From 1897, at the age of sixteen, he began writing essays and poetry on religious philosophy. He would visit nearby cities, villages, and towns to meet people and discuss various religious topics. In 1901, it is believed that the 12th-century saint Sant Dnyaneshwar Maharaj spiritually met Gulabrao Maharaj and accepted him as his disciple. Gulabrao Maharaj often referred to himself as the wife of Lord Krishna and the daughter of Sant Dnyaneshwar. In 1905, he symbolically "married" Lord Krishna. He would dress and adorn himself like a woman, wearing ornaments, applying kumkum (a red mark) on his forehead, and wearing a mangalasutra (a sacred necklace worn by married Hindu women).

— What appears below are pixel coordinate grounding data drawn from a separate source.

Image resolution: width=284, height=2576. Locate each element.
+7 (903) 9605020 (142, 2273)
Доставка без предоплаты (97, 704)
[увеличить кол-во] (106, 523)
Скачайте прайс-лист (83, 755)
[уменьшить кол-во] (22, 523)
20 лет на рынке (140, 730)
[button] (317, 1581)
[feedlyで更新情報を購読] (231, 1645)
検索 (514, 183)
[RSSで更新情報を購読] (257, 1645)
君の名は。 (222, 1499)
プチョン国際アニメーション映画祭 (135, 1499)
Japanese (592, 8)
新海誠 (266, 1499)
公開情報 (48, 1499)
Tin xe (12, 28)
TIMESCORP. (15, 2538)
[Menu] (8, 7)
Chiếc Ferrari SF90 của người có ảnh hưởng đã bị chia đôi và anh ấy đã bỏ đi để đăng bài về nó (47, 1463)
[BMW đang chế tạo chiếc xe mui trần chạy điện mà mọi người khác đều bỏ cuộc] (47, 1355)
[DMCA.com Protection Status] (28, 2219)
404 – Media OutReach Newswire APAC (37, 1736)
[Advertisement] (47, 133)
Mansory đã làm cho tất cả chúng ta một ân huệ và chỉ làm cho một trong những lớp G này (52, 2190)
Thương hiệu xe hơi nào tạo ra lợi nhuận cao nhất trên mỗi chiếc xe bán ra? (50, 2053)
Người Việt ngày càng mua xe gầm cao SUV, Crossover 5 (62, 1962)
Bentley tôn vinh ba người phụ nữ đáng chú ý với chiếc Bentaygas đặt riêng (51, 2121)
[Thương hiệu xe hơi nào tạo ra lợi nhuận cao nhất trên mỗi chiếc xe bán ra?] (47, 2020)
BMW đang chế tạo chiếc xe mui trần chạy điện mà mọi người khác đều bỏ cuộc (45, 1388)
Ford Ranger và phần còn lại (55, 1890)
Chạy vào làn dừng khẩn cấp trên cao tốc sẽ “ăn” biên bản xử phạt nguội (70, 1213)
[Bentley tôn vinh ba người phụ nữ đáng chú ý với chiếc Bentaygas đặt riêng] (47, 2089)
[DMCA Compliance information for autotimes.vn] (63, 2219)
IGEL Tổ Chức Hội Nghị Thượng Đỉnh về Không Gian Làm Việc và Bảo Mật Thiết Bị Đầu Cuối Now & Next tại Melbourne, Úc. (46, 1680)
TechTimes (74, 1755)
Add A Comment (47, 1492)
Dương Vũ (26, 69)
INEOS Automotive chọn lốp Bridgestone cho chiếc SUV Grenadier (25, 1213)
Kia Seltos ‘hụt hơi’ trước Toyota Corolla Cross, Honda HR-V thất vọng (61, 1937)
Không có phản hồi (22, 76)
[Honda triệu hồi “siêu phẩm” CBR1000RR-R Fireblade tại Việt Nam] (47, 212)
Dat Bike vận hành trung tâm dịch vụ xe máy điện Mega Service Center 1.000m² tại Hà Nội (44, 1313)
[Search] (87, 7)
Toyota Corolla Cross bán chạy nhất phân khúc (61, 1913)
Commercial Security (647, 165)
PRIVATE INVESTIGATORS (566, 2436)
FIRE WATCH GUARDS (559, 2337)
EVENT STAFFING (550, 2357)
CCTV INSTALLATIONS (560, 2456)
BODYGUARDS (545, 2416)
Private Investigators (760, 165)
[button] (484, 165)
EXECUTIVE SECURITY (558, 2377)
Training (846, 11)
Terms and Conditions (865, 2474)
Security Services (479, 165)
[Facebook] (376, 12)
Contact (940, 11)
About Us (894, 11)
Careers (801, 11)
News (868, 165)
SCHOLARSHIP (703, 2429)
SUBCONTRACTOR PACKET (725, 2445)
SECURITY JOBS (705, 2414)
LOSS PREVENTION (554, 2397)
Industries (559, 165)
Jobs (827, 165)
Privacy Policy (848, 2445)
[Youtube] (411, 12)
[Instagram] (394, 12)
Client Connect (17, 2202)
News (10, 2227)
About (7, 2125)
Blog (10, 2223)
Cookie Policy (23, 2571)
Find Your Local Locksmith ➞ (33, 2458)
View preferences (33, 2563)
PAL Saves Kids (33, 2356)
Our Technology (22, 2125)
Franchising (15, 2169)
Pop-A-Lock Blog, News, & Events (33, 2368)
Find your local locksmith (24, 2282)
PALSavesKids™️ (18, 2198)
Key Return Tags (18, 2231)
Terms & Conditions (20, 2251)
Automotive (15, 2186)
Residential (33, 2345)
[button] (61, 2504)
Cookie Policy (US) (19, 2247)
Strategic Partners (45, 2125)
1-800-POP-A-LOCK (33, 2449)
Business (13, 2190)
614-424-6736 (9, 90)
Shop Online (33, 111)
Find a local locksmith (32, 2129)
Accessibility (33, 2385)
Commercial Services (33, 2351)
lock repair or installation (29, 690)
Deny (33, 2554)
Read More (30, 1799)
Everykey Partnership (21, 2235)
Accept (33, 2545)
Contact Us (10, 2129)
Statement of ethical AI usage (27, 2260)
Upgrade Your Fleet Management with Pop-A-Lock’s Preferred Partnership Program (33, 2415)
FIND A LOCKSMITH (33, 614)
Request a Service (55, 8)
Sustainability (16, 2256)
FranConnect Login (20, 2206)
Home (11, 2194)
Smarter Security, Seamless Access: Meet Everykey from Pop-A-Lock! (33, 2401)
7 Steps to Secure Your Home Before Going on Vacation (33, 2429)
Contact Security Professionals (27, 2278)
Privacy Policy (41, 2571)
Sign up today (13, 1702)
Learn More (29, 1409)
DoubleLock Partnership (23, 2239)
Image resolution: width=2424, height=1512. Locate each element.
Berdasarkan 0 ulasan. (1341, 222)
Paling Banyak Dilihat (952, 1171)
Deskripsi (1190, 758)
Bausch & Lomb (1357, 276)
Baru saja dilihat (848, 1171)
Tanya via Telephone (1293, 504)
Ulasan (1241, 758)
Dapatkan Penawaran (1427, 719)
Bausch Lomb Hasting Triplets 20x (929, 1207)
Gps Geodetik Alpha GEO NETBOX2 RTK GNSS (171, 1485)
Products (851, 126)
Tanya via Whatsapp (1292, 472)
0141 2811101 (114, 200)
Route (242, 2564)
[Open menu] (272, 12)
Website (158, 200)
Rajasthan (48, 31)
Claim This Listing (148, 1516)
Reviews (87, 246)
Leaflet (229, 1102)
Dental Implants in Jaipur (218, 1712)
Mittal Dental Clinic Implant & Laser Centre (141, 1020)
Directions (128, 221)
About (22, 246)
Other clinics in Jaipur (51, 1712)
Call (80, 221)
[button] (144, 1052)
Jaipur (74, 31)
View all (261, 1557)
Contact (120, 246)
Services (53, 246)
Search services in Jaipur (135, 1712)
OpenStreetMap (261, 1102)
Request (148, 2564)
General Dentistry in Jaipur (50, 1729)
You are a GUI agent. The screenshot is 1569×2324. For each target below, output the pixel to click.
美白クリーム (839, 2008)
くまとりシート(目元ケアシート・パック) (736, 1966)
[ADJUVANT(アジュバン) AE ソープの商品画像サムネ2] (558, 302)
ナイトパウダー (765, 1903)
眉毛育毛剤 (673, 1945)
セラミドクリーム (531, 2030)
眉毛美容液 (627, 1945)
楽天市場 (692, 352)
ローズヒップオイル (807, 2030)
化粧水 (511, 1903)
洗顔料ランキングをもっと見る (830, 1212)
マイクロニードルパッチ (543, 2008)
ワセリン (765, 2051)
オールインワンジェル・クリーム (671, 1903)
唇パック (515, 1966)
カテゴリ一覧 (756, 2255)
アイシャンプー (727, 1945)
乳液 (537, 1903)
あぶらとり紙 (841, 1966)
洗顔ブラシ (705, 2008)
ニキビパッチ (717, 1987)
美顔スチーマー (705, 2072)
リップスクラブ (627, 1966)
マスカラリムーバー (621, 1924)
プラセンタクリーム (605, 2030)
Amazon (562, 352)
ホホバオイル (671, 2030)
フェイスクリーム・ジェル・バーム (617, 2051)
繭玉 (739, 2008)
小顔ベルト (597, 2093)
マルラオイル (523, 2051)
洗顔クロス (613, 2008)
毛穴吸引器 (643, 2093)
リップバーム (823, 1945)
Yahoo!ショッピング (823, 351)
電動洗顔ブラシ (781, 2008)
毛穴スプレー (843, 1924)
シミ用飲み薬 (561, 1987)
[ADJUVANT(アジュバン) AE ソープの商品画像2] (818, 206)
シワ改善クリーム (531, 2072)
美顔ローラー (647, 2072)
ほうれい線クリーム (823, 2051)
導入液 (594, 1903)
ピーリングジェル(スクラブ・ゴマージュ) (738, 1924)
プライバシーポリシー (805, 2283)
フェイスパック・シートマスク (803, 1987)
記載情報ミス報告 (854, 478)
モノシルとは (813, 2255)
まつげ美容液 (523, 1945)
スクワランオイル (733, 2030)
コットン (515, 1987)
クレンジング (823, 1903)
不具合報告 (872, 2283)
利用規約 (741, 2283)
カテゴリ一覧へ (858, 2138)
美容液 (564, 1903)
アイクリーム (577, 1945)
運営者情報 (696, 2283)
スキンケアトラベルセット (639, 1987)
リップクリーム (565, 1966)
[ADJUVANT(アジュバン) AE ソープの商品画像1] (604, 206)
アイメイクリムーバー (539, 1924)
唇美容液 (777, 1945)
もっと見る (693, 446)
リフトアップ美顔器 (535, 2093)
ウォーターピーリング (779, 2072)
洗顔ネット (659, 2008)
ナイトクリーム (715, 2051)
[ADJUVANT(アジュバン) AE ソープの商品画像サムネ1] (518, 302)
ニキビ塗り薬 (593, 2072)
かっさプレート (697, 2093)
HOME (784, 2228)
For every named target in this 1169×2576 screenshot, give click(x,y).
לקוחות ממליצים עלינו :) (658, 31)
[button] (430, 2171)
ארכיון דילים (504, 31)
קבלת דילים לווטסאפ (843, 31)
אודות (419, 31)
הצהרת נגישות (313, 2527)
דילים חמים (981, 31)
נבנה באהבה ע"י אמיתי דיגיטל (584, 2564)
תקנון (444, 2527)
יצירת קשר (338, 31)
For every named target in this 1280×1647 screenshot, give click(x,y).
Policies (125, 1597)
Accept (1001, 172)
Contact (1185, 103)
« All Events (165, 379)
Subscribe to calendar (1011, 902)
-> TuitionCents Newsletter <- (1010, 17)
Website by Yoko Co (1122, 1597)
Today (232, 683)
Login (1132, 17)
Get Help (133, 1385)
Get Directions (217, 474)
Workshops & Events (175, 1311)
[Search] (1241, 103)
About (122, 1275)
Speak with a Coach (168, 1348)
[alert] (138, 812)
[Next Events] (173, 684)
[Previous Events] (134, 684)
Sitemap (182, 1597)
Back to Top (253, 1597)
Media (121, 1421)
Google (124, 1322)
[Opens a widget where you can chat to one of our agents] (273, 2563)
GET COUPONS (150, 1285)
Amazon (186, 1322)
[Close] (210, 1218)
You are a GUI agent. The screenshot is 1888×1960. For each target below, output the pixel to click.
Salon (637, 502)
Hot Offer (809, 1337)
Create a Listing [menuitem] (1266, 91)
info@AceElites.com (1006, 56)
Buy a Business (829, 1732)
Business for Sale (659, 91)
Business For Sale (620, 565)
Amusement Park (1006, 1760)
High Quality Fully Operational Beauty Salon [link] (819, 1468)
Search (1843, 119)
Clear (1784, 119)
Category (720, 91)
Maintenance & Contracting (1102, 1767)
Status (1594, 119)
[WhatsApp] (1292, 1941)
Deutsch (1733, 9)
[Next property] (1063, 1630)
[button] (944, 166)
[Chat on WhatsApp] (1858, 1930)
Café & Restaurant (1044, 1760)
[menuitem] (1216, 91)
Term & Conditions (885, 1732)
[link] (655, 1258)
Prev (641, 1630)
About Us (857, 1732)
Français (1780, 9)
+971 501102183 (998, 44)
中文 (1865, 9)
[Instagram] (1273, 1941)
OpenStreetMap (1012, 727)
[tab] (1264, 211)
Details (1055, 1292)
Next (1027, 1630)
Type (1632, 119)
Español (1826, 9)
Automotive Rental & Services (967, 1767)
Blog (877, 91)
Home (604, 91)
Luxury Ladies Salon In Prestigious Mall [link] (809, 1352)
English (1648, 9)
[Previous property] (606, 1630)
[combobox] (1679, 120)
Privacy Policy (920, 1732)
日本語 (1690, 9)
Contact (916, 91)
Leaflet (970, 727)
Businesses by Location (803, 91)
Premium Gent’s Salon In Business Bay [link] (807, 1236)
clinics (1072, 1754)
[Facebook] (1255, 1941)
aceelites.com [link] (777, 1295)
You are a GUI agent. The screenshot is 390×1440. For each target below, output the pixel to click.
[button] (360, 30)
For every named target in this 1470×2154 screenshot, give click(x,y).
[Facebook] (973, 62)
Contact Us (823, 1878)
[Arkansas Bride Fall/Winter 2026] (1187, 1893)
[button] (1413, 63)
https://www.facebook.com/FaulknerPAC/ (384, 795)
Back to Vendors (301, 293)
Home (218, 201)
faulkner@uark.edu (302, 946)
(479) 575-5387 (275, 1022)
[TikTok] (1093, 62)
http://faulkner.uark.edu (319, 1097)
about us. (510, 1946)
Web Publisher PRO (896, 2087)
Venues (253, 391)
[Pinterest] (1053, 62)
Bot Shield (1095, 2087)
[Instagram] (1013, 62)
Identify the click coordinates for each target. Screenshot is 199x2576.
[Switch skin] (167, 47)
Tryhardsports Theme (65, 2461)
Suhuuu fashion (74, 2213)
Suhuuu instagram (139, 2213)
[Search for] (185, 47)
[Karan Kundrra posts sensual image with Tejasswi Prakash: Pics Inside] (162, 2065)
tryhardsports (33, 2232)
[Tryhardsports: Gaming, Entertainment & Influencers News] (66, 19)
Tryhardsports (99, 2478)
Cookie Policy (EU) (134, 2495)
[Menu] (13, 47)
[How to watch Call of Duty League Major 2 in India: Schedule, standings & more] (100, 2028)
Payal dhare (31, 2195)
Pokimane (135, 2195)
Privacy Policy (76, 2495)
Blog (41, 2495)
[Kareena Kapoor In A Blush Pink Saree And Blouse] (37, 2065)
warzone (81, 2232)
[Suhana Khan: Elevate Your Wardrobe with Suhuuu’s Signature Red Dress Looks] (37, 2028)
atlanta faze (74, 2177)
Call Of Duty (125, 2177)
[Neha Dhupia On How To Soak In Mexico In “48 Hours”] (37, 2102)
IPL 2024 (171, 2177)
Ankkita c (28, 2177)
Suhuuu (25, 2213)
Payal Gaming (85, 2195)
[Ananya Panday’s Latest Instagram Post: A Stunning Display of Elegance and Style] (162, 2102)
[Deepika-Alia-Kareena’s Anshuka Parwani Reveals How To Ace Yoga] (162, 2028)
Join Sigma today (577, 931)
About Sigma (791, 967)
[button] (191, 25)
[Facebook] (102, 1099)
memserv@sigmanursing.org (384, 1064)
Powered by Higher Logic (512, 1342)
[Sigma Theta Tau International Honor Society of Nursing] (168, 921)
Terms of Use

In 1902, at the age of 21, he wrote a commentary on the theories of Darwin and Spencer. He authored books on subjects such as dhyana (meditation), yoga, bhakti (devotion), and provided commentaries on ancient treatises. He also wrote Manas Ayurveda, which addresses the psychological aspects of Ayurveda.

He offered guidance to seekers aspiring for salvation and eternal knowledge. Despite being blind, he wrote on complex subjects such as Yoga, the Upanishads, Brahmasutras, and occult sciences, which are often challenging even for scholars. His writing style was unique and he presented his views while maintaining Vedic discipline. He also revealed many aspects of Hindu religious sciences that were not commonly discussed publicly by saints.

Although he belonged to the Kunbi caste, most of his disciples were Brahmins. He was believed to possess knowledge of the Vedas without formal study, due to his state of Atmadnyan (self-realisation). He was not bound by traditional orthodox rules and deeply respected the Vedas, Brahmanas, and ancient Indian religious texts. Known for his forthrightness, he would often defeat scholars and learned pundits in debates on the Shastras (scriptures).

=== Death ===
Gulabrao Maharaj died on 20 September 1915, at the age of 34. In India, it is often observed that individuals who dedicate their lives to the welfare of humanity are truly recognised and appreciated only after their death. Similarly, Gulabrao Maharaj gained widespread recognition posthumously.

Many of his disciples attained self-realisation and came to be regarded as saints. His principal disciple, Baba Maharaj Pandit (d. 1964), was known both as a scholar and a saint. He authored numerous books, and his commentary on Bhavartha Deepika, written by Sant Dnyaneshwar Maharaj, was published by Geeta Press, Gorakhpur.

==Past life==
According to certain beliefs, Sant Gulabrao Maharaj was the reincarnation of Swami Becharanand Maharaj (1765–1880) from Zinzuwada, Gujarat, located about 8 miles from Siddhpur. It is said that in his previous life, Becharanand Maharaj performed penance for 12 years in a forest near the Naleshwar temple, sustaining himself solely on lemons. He later spent his remaining years at the Rajasbai Mataji temple in Zinzuwada.

Balavantrao Marathe, originally from Maharashtra, was posted in Zinzuwada as a postmaster from 1864 to 1867. During this time, he and his wife would frequently visit Becharanand Maharaj to seek his blessings. After his retirement, Balavantrao returned to Amravati, Maharashtra. One day, while visiting the Amba Devi temple in Amravati, he rang the temple bells and chanted "Jai Jagdamb". At that moment, he heard someone call out his name: "Who is there, Balavantrao Marathe?"

Surprised, he approached the person and realised it was Gulabrao Maharaj. Maharaj remarked, "Balavantrao, it seems you have forgotten me," and further revealed, "Some people from Zinzuwada have also accompanied me in this life."

Following this incident, Balavantrao began visiting Gulabrao Maharaj regularly. Although devotees often urged him to share the story of how he recognised Maharaj, he initially avoided discussing it. Eventually, however, he agreed to narrate the details about Becharanand Maharaj.